Learning the Linear Quadratic Regulator from Nonlinear Observations
This addresses the challenge of sample-efficient control in environments with complex observations like images, offering a foundational advance for robotics and AI applications.
The authors tackled the problem of continuous control with high-dimensional nonlinear observations by introducing the RichLQR setting and proposing the RichID algorithm, which achieves sample-efficient learning with provable guarantees scaling only with latent state dimension and decoder capacity.

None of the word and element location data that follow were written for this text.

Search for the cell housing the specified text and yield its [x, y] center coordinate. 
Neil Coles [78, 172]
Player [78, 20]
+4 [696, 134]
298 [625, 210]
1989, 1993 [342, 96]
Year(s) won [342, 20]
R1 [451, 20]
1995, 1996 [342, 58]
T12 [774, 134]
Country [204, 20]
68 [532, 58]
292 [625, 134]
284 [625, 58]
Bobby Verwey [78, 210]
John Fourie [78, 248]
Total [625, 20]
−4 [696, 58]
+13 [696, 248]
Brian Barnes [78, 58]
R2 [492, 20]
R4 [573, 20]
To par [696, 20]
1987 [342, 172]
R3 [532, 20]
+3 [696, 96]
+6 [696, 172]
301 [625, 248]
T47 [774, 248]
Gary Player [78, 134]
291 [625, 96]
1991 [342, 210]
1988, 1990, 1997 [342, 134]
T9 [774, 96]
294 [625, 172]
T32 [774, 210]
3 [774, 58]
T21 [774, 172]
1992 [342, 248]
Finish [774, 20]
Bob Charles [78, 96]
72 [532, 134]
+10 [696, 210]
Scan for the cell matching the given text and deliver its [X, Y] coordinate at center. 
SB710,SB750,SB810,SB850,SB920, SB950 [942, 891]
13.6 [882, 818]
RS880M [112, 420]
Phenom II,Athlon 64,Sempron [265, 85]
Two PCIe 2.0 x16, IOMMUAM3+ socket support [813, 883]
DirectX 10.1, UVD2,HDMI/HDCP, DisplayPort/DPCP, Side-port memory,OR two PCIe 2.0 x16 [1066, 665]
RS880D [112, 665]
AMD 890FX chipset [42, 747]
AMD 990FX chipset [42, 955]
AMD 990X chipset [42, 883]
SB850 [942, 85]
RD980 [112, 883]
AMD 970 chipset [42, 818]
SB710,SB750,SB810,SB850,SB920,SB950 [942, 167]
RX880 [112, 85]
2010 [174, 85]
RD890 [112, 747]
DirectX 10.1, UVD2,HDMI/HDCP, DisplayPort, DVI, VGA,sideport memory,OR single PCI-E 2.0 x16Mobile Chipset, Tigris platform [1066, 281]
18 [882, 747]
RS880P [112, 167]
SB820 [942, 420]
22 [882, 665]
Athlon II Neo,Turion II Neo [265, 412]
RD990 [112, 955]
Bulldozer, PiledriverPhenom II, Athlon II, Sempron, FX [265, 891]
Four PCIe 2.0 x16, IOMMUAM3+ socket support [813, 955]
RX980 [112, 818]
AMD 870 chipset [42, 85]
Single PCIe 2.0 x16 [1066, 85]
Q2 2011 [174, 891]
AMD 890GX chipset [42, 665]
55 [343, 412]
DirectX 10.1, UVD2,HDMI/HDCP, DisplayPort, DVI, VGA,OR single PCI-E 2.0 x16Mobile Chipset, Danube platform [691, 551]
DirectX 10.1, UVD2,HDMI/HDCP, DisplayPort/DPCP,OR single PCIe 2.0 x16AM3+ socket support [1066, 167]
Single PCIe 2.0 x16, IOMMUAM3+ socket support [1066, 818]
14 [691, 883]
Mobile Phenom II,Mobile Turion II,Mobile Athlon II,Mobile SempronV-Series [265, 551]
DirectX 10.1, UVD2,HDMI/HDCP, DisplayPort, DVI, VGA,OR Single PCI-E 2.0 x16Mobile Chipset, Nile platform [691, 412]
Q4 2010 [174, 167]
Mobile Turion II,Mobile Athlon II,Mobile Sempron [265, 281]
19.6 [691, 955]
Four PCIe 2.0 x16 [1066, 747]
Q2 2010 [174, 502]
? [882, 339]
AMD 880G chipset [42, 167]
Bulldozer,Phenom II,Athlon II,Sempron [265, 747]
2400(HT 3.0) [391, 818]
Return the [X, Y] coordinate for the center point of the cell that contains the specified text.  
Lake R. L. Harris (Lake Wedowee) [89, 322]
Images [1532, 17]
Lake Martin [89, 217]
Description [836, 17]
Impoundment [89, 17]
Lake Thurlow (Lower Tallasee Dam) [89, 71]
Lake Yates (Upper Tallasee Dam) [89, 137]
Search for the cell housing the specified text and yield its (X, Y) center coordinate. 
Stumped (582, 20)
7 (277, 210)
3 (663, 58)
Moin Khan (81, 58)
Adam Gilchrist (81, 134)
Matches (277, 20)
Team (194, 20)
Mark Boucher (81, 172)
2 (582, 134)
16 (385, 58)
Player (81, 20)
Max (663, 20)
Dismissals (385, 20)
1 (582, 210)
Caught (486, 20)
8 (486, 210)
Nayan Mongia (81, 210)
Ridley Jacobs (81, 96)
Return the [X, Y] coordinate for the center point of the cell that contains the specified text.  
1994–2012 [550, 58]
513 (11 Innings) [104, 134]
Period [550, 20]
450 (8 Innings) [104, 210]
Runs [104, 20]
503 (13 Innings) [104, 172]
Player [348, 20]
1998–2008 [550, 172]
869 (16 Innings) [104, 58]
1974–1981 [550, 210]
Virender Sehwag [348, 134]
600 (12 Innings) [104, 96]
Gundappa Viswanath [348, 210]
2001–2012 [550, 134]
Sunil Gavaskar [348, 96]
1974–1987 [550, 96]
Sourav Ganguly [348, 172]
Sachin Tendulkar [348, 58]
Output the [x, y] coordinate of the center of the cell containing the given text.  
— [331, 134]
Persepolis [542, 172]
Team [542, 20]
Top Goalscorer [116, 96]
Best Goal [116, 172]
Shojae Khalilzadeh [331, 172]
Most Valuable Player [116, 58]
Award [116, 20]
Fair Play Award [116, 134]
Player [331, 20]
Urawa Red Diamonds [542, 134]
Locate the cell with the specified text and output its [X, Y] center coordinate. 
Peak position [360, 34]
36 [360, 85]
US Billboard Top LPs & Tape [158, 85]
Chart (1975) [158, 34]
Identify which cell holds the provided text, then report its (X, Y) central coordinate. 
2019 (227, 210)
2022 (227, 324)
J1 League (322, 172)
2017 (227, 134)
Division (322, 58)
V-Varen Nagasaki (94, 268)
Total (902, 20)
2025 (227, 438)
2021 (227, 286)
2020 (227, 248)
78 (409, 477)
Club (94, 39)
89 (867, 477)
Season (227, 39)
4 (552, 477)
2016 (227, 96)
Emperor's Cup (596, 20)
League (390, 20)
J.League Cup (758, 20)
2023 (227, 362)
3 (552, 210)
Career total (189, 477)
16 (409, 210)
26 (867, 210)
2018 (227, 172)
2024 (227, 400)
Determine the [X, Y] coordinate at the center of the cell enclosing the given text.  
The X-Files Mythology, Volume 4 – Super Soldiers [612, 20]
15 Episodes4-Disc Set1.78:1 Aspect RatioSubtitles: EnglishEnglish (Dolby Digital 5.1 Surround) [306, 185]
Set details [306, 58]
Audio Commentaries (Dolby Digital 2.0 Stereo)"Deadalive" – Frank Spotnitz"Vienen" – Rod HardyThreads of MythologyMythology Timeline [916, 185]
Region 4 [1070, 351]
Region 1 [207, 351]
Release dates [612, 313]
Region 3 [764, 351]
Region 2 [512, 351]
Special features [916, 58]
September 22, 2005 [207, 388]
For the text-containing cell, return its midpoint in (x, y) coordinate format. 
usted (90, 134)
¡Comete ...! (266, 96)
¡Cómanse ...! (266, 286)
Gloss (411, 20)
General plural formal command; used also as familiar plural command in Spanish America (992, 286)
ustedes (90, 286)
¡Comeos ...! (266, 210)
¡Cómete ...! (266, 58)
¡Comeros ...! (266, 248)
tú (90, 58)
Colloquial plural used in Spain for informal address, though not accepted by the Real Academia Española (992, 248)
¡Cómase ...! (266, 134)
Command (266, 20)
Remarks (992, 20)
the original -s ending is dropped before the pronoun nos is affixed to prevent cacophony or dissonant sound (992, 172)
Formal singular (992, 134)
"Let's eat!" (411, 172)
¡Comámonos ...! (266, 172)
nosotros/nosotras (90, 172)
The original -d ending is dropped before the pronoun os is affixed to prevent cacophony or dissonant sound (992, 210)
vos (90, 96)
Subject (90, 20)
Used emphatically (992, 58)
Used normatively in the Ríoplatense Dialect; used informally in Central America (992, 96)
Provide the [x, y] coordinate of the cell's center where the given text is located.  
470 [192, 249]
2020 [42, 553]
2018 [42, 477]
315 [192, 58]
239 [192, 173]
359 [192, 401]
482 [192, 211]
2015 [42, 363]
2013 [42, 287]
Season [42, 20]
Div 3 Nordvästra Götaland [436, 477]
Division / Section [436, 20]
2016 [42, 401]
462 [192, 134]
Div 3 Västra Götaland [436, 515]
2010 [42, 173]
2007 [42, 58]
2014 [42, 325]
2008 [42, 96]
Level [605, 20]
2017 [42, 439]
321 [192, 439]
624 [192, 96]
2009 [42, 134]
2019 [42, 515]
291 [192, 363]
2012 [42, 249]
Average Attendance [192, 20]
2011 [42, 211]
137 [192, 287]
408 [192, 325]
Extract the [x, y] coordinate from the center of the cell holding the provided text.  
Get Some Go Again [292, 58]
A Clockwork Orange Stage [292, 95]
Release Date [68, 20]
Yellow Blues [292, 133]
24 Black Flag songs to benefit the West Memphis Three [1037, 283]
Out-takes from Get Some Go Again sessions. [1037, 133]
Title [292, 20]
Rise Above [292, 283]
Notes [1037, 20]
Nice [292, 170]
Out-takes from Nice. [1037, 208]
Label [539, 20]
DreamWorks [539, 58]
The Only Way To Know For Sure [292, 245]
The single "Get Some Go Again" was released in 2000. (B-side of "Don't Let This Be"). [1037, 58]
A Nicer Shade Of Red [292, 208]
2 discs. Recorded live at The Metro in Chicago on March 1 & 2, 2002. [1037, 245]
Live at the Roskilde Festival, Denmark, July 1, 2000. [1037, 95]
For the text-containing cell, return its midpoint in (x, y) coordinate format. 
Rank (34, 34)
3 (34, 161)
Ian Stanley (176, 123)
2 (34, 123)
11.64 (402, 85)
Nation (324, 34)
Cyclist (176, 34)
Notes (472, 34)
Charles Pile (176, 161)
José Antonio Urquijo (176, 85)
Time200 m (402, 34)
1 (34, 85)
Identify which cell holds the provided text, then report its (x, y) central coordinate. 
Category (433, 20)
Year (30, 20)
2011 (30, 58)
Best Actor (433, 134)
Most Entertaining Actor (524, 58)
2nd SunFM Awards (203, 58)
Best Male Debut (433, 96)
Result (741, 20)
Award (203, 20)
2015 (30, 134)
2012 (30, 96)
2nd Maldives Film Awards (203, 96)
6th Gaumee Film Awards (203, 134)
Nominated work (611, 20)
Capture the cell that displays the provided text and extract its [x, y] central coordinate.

We introduce a new problem setting for continuous control called the LQR with Rich Observations, or RichLQR. In our setting, the environment is summarized by a low-dimensional continuous latent state with linear dynamics and quadratic costs, but the agent operates on high-dimensional, nonlinear observations such as images from a camera. To enable sample-efficient learning, we assume that the learner has access to a class of decoder functions (e.g., neural networks) that is flexible enough to capture the mapping from observations to latent states. We introduce a new algorithm, RichID, which learns a near-optimal policy for the RichLQR with sample complexity scaling only with the dimension of the latent state space and the capacity of the decoder function class. RichID is oracle-efficient and accesses the decoder class only through calls to a least-squares regression oracle. Our results constitute the first provable sample complexity guarantee for continuous control with an unknown nonlinearity in the system model and general function approximation.